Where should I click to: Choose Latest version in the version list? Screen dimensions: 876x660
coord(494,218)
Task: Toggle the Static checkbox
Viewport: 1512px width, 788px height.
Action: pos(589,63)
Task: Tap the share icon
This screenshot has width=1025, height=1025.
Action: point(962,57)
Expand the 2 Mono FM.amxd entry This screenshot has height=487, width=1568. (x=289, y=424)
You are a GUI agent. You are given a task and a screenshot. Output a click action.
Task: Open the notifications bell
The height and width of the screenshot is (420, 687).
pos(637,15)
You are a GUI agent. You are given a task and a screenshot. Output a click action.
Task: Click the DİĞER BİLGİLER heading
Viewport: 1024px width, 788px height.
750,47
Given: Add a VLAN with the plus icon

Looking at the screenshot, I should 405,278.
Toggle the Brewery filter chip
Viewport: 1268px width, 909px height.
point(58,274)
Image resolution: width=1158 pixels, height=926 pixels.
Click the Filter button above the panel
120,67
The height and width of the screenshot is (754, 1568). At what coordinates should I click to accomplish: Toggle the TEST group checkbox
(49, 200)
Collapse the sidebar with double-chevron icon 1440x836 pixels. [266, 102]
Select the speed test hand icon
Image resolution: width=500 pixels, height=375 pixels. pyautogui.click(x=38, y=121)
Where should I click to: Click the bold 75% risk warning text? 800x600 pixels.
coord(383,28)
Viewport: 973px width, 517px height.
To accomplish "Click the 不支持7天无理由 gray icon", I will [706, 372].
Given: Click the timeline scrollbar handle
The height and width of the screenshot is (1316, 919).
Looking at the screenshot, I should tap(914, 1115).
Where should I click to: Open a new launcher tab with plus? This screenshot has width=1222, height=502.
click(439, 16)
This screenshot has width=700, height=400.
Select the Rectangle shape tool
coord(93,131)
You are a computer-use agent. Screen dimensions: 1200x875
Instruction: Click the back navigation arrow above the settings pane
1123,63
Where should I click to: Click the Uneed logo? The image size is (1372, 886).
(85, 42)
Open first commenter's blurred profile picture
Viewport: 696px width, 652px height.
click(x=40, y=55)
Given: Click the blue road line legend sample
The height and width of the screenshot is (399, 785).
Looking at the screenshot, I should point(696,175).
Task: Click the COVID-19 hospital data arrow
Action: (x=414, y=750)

────────

• What you should do: Each entry must appear in the reply exactly as written.

• Reply to the task:
Where should I click to: Choose Latest version in the version list? Screen dimensions: 876x660
coord(494,218)
Task: Toggle the Static checkbox
Viewport: 1512px width, 788px height.
Action: pos(589,63)
Task: Tap the share icon
This screenshot has width=1025, height=1025.
Action: point(962,57)
Expand the 2 Mono FM.amxd entry This screenshot has height=487, width=1568. (x=289, y=424)
You are a GUI agent. You are given a task and a screenshot. Output a click action.
Task: Open the notifications bell
The height and width of the screenshot is (420, 687).
pos(637,15)
You are a GUI agent. You are given a task and a screenshot. Output a click action.
Task: Click the DİĞER BİLGİLER heading
Viewport: 1024px width, 788px height.
750,47
Given: Add a VLAN with the plus icon

Looking at the screenshot, I should 405,278.
Toggle the Brewery filter chip
Viewport: 1268px width, 909px height.
point(58,274)
Image resolution: width=1158 pixels, height=926 pixels.
Click the Filter button above the panel
120,67
The height and width of the screenshot is (754, 1568). At what coordinates should I click to accomplish: Toggle the TEST group checkbox
(49, 200)
Collapse the sidebar with double-chevron icon 1440x836 pixels. [266, 102]
Select the speed test hand icon
Image resolution: width=500 pixels, height=375 pixels. pyautogui.click(x=38, y=121)
Where should I click to: Click the bold 75% risk warning text? 800x600 pixels.
coord(383,28)
Viewport: 973px width, 517px height.
To accomplish "Click the 不支持7天无理由 gray icon", I will [706, 372].
Given: Click the timeline scrollbar handle
The height and width of the screenshot is (1316, 919).
Looking at the screenshot, I should tap(914, 1115).
Where should I click to: Open a new launcher tab with plus? This screenshot has width=1222, height=502.
click(439, 16)
This screenshot has width=700, height=400.
Select the Rectangle shape tool
coord(93,131)
You are a computer-use agent. Screen dimensions: 1200x875
Instruction: Click the back navigation arrow above the settings pane
1123,63
Where should I click to: Click the Uneed logo? The image size is (1372, 886).
(85, 42)
Open first commenter's blurred profile picture
Viewport: 696px width, 652px height.
click(x=40, y=55)
Given: Click the blue road line legend sample
The height and width of the screenshot is (399, 785).
Looking at the screenshot, I should point(696,175).
Task: Click the COVID-19 hospital data arrow
Action: (x=414, y=750)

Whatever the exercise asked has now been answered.